───── Texto de origem ─────
Em cada detalhe ASP fez questão de incluir passagens seja em falas ou em olhares de personagens e suas aparições, conclusões de tramas ate que nem necessitavam de fato de conclusão, mas que eles acertadamente concluíram mostrando quais os caminhos que aqueles personagens icônicos levaram ou levariam nesses anos todos.
Assim é natural vermos Sookie largando seu lar e indo atras de novos cheiros e texturas em contato com a terra e a natureza. Sookie sempre foi uma Chef de cozinha brilhante quase sobrenatural no seu dom de combinar gostos, cheiros, sabores em pratos infalíveis. Mas, desde a primeira temporada ela tem uma preocupação em se reinventar. Em criar e não apenas reproduzir receitas. O dom dela é justamente a originalidade de ter pratos com sua marca. Assim como ha cantoras que reconhecemos de longe pelo tom de voz, pela letra da musica, Sookie de maneira inexplicável reconhecíamos pelos seus pratos. É reconhecer a genialidade daquela mulher na primeira garfada (algo que sabemos existir com o a relação da Lorelai com o café do Luke por exemplo rs). Cada aparição por mais breve que tenha sido foi satisfatória como devia ser. A Cidade de Star Hollow congelou no tempo em sua estrutura mas acompanha a passos talvez lentos mas acompanha os avanços e novidades do mundo. As referencias a Game Of Thrones, a The Walking Dead, a Katy Perry, a Narcos estão ali. Mas o que sempre encantou naquela cidadezinha é seu poder de nos transportar para um local paralelo do mundo exterior onde se forma como um refugio do caos desse mundo contemporâneo. Quem nunca quis morar ou visitar Star Hollow?
─────
» **Instruções**:
• 1. Liste as referências que, segundo o texto sobre Star Hollow, estão presentes na cidade.
• 2. Reproduza do texto sobre Star Hollow o trecho que se inicia com as palavras "Em cada detalhe" e se encerra com "nesses anos todos.".
As linhas não são usadas aqui.
───── Linhas extraídas ─────
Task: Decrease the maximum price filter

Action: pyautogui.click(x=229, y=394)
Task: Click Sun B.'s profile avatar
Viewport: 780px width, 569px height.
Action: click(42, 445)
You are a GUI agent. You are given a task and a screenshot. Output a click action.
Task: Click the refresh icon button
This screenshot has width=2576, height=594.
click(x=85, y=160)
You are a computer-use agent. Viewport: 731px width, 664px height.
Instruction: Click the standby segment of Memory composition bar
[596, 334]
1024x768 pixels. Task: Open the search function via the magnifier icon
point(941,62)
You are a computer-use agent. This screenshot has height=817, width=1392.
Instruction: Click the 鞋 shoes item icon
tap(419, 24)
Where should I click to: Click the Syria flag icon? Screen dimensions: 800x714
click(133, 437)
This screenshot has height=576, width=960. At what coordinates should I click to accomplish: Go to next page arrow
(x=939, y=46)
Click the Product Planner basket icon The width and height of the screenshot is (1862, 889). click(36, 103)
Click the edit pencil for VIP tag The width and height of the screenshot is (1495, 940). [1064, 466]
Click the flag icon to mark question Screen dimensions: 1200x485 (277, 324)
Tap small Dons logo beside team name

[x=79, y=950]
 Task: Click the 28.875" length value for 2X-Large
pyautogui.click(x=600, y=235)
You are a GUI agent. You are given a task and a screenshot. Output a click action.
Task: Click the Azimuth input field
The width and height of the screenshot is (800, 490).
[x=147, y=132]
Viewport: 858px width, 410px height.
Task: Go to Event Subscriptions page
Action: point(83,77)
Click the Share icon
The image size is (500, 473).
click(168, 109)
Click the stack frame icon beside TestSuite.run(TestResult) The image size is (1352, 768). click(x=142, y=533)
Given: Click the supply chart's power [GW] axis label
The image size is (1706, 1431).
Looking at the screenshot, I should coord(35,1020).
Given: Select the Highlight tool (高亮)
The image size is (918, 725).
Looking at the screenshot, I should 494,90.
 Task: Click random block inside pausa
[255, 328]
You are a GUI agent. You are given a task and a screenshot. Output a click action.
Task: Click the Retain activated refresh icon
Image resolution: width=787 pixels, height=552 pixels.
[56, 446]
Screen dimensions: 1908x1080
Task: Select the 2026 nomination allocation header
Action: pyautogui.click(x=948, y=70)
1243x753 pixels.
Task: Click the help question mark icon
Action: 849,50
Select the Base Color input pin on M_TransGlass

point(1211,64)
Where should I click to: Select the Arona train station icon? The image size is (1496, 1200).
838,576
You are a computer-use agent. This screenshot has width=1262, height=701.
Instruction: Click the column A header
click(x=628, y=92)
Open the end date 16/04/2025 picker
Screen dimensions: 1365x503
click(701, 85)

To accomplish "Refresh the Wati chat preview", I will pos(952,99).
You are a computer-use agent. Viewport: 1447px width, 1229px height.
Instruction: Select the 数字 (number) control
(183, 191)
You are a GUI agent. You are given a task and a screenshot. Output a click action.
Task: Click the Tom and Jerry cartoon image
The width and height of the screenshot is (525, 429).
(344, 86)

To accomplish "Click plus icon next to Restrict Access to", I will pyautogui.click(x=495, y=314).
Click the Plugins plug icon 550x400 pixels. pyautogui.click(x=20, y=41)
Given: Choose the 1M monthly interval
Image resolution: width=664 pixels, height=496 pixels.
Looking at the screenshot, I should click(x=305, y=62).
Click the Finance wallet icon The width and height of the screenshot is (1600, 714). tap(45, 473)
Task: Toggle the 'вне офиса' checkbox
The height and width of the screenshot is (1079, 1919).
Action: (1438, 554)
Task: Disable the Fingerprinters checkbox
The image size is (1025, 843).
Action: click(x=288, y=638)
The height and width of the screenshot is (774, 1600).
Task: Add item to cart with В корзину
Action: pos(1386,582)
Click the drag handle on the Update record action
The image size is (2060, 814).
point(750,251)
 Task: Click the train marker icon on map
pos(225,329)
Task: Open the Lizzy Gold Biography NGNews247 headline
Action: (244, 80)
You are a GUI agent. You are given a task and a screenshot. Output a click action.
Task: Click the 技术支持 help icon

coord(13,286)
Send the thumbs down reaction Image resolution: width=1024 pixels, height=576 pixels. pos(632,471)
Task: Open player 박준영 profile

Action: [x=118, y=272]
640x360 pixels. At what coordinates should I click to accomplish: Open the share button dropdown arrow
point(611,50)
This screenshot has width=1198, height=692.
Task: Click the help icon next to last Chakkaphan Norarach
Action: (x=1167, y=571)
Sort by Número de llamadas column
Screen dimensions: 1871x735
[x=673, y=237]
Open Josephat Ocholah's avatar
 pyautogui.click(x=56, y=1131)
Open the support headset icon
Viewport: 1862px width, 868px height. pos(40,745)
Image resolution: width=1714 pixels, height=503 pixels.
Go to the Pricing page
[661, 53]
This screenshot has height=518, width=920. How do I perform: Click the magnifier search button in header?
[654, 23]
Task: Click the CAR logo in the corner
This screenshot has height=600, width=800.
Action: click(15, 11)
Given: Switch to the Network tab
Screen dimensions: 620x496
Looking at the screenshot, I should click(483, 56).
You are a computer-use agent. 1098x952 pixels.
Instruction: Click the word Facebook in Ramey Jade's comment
─────
» **Respostas**:
• 1.
Game Of Thrones
The Walking Dead
Katy Perry
Narcos

• 2.
Em cada detalhe ASP fez questão de incluir passagens seja em falas ou em olhares de personagens e suas aparições, conclusões de tramas ate que nem necessitavam de fato de conclusão, mas que eles acertadamente concluíram mostrando quais os caminhos que aqueles personagens icônicos levaram ou levariam nesses anos todos.